A Trusted Voice in Institutional Governance
Although universities have historically been slow to change, Nelson Mandela University has positioned good governance as a strategic priority. This emphasis naturally positions Internal Audit as a trusted source of advice, given its independence, proactive posture, expert knowledge, and deliberate stakeholder engagement. Consequently, Internal Audit actively fulfills its advisory role within key decision-making structures and senior management forums, ensuring that governance and strategic choices are informed by objective insight and professional judgement. While the acceptance of advice ultimately rests with management, the ability to leverage trust capital to influence and persuade decision makers is essential. As the Chief Audit Executive, Dr. Nyenyiso recognizes that building and sustaining stakeholder trust is essential to delivering meaningful organizational impact and reinforcing Internal Audit’s role as a strategic partner within the university.
The Choir Master: A Legacy of Harmony and Growth
When people look back at his tenure as an internal audit leader across various organisations, Dr Nyenyiso hopes to be remembered as a choir master – one who unlocked individual potential and harmonized diverse strengths into resilient, high-impact Internal Audit teams. Through a shared vision and collective responsibility, he and his teams established strong foundations for effective, ethical internal audit functions. Over time, these functions matured into critical instruments of organizational maturity, ethical governance, and strategic precision.
For young professionals aspiring to leadership roles in Internal Audit and Risk Management, he emphasises the importance of embracing an organic journey of personal and professional development. They must recognize that leadership is not defined by a position or title, but a commitment to contribute to the profession with strategic clarity, focus, responsibility, and accountability.
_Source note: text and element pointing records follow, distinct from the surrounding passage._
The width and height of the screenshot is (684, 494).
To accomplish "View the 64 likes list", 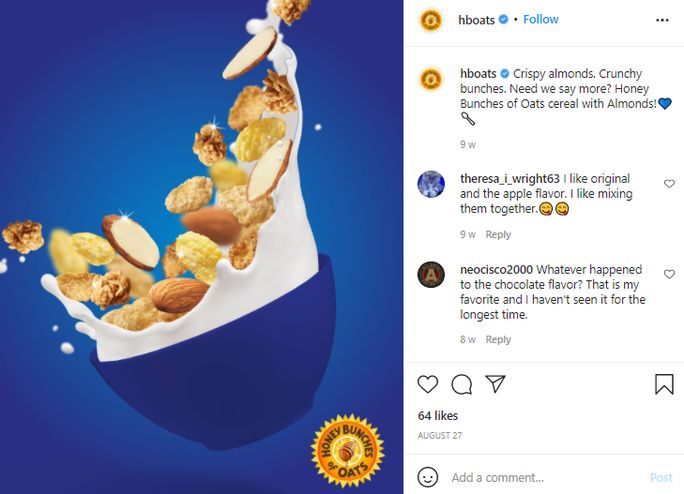I will click(x=438, y=415).
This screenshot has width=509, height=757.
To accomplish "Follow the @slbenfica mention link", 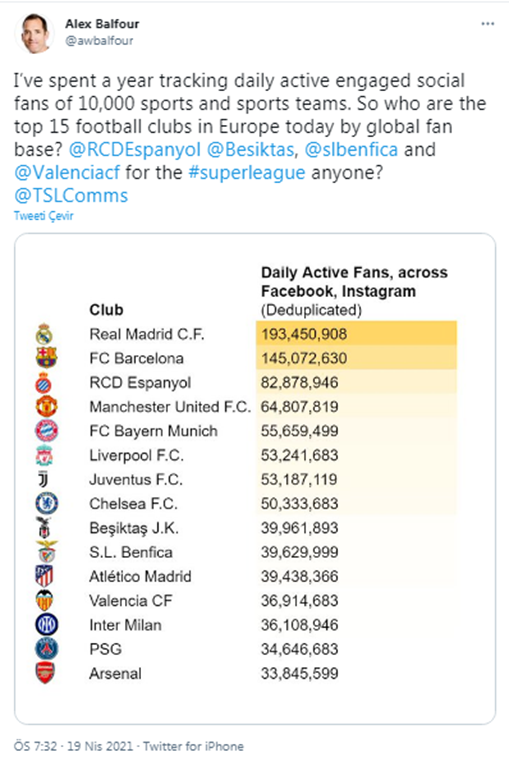I will (352, 149).
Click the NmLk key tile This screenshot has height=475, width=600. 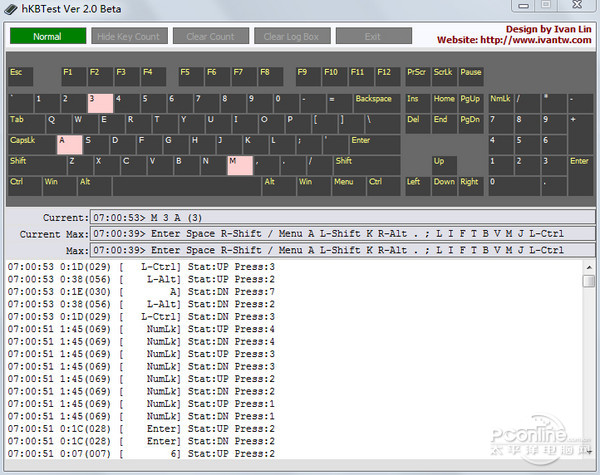point(500,102)
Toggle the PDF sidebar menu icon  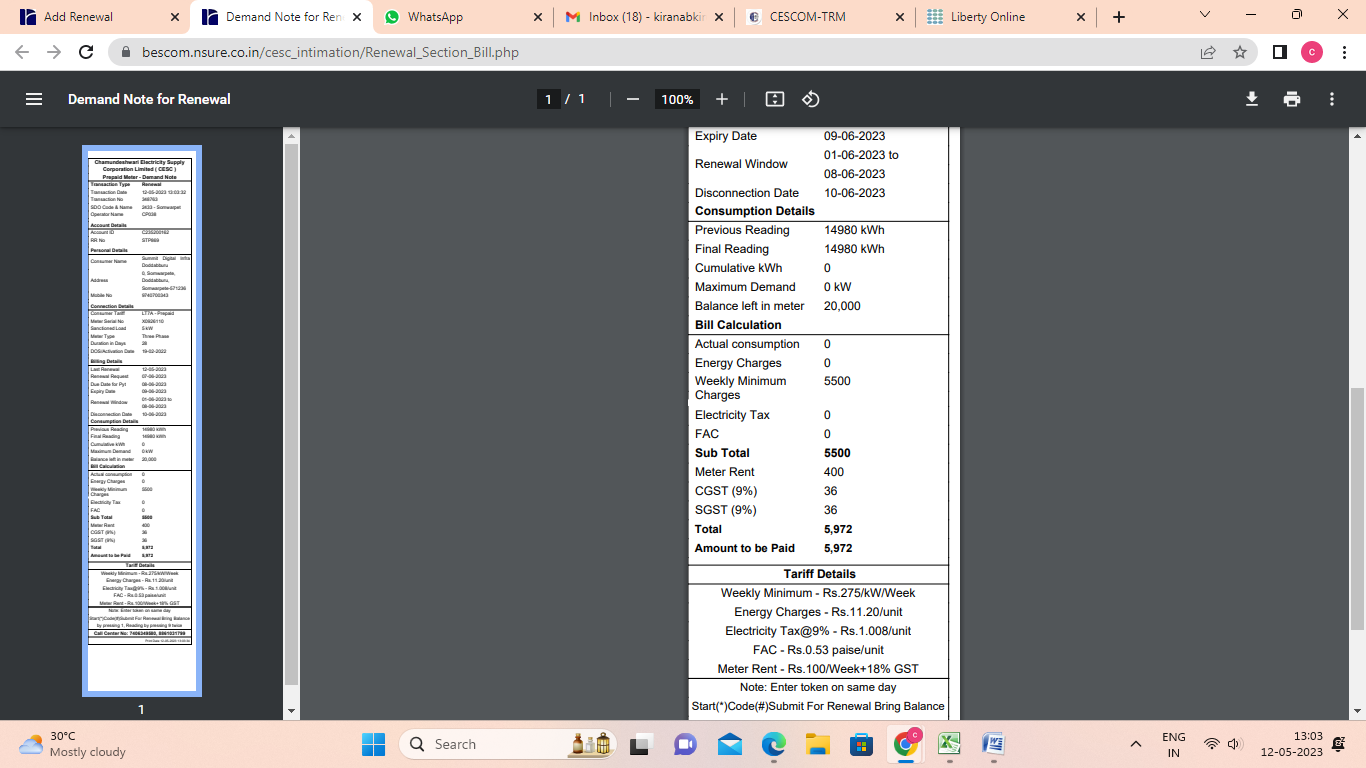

Empowerment and the Call to Lead
He asserts that true leaders create space for individuals to explore and realize their potential freely; they understand that mistakes are an inherent part of the journey, that experience is the greatest teacher, and that learning from setbacks integral to growth. Leadership, in his view, demands firmness expressed with humility, respect, and accountability. Leadership is an act of opening the doors, illuminating paths, and enabling others to shine. True leadership thrives on co-creation of a shared vision, disciplined execution, and a commitment to continuous learning, unlearning, and relearning. It calls for the skills of a negotiator, the voice of a communicator, and the influence of a persuader.